PhD Candidate | Hicks Lab, Department of Chemistry Chief of Staff | Graduate and Professional Student Government University of North Carolina at Chapel Hill
When was the moment you fell in love with Mass Spectrometry?
I took a biological mass spectrometry class during my M.S. program that highly emphasized de novo sequencing. When I started the class, peptide mass spectra looked like a jumbled mess. Once I was able to see through that "mess" and solve for peptides, it really left me awestruck. I have wanted to conduct research using protein mass spectrometry ever since.
What is the best thing that could happen to the field of Mass Spectrometry in 5 years?
In five years, I hope mass spectrometers will be more affordable. Mass spectrometry is constantly overlooked by biological researchers, in part because of how inaccessible the instruments can be due to costs. Additionally, if we truly wish to make science more accessible across the world, it is essential that we ensure affordability. I can't imagine how many innovators we are excluding who can't foot a $200,000+ bill.

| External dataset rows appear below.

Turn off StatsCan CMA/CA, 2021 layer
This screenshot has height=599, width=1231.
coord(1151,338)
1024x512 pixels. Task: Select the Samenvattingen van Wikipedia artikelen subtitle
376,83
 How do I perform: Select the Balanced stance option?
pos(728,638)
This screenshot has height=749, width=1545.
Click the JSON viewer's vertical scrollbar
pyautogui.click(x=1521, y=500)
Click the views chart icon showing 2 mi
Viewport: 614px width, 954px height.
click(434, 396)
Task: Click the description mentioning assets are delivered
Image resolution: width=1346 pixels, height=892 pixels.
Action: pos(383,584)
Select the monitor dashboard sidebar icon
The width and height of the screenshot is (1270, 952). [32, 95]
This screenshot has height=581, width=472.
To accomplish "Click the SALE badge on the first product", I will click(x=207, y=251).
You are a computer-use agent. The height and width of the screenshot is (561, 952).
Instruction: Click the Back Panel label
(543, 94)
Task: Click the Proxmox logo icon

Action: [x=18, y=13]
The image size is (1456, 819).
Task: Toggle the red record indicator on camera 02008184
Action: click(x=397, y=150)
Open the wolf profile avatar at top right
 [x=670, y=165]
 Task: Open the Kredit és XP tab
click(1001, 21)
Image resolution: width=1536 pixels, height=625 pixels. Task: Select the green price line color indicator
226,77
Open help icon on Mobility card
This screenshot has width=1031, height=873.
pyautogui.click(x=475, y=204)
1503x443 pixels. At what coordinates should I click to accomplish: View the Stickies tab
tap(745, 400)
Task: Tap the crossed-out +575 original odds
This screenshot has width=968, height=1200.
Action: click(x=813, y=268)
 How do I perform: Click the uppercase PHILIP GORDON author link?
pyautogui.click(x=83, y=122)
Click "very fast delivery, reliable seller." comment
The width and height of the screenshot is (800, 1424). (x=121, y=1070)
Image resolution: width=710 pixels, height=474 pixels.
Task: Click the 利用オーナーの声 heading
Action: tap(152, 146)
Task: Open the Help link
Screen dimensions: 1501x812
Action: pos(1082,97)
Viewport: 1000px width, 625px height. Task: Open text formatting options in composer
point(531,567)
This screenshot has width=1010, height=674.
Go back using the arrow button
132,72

What has been the proudest moment in your life science career?
I mentored an undergraduate student who was so shy when she started that she would barely speak. Over three years, I was able to watch her gain confidence in her abilities and become the most dedicated and ambitious researcher I've had the pleasure of working with. Watching her triumph when delivering her honors thesis seminar was by far the proudest moment of my career to date.